En France, la carte bancaire a dépassé les espèces comme moyen de paiement depuis 2024. Cette bascule pose une question concrète : lorsque vous ajoutez quelques euros de pourboire sur le terminal du restaurant, cette somme arrive-t-elle vraiment dans la poche de votre serveur, ou disparaît-elle dans la trésorerie de l’établissement ? Entre cadre légal strict et réalité de terrain, voici ce que dit vraiment la loi.
En bref
- —La loi oblige l’employeur à reverser intégralement les pourboires carte
- —L’exonération fiscale des pourboires prolongée jusqu’en 2028
- —Des outils numériques rendent ce circuit de plus en plus traçable
Ce que la loi impose : un cadre juridique explicite
La question n’est pas laissée au bon vouloir des restaurateurs. L’article L3244-1 du Code du travail est sans ambiguïté : toutes les sommes versées « pour le service » et encaissées par l’employeur — y compris via un terminal de paiement électronique — doivent être intégralement redistribuées aux salariés en contact avec la clientèle. L’article R3244-1 va plus loin en obligeant l’employeur à justifier à tout moment le montant perçu et sa répartition.

La Direction générale de la concurrence, de la consommation et de la répression des fraudes (DGCCRF) rappelle par ailleurs que le pourboire est une démarche strictement volontaire du client, distincte du « service compris » déjà intégré dans le prix affiché. Le client reste libre de laisser le montant qu’il souhaite, ou de ne rien laisser du tout.
Côté fiscalité, la loi de finances pour 2022, prolongée par la loi de finances pour 2026, prévoit une exonération d’impôt sur le revenu et de cotisations sociales sur les pourboires volontaires — en espèces ou par carte — jusqu’au 31 décembre 2028. Cette exonération s’applique aux salariés dont la rémunération hors pourboires ne dépasse pas 1,6 fois le SMIC, un seuil qui couvre la grande majorité des employés de salle.

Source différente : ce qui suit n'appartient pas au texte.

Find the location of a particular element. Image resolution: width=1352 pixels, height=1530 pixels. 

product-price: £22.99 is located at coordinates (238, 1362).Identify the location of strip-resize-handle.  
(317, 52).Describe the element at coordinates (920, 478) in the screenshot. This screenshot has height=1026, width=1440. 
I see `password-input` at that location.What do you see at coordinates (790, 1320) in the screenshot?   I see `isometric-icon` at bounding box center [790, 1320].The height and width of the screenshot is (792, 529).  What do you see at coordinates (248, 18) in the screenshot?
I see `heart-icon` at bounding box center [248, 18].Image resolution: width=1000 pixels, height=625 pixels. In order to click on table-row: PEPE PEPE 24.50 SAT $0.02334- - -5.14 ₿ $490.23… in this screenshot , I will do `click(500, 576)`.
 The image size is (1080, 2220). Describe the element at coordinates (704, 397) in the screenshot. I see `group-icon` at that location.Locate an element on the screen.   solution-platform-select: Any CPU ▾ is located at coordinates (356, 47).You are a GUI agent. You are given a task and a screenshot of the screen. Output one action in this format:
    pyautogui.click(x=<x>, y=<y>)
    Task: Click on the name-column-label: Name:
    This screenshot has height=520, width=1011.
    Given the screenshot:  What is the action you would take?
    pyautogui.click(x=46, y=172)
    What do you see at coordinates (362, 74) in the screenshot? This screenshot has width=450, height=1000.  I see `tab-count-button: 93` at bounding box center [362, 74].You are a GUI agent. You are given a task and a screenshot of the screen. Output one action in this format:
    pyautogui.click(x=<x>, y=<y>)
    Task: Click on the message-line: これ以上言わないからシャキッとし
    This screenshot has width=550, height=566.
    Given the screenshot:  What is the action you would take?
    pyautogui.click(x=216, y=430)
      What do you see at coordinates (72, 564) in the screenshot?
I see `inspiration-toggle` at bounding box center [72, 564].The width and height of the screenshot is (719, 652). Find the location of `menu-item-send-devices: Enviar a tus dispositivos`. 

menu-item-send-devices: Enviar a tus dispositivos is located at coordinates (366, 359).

Le tournant du paiement sans cash
Selon la Banque de France, la carte bancaire a représenté plus de paiements que les espèces en France dès 2024 — une première dans l’histoire du pays. Cette bascule a profondément changé la façon dont les pourboires circulent : là où le billet laissé sur la table allait directement dans la poche du serveur, le paiement électronique impose un circuit plus long, plus formel, et encadré par le droit du travail.
Du terminal de paiement à la fiche de paie : le circuit réel
Concrètement, lorsque vous validez un pourboire sur le terminal, le montant total — addition et pourboire confondus — est débité de votre compte et arrive sur le compte bancaire de l’établissement. L’argent ne va pas directement au serveur : il transite d’abord par la caisse du restaurant.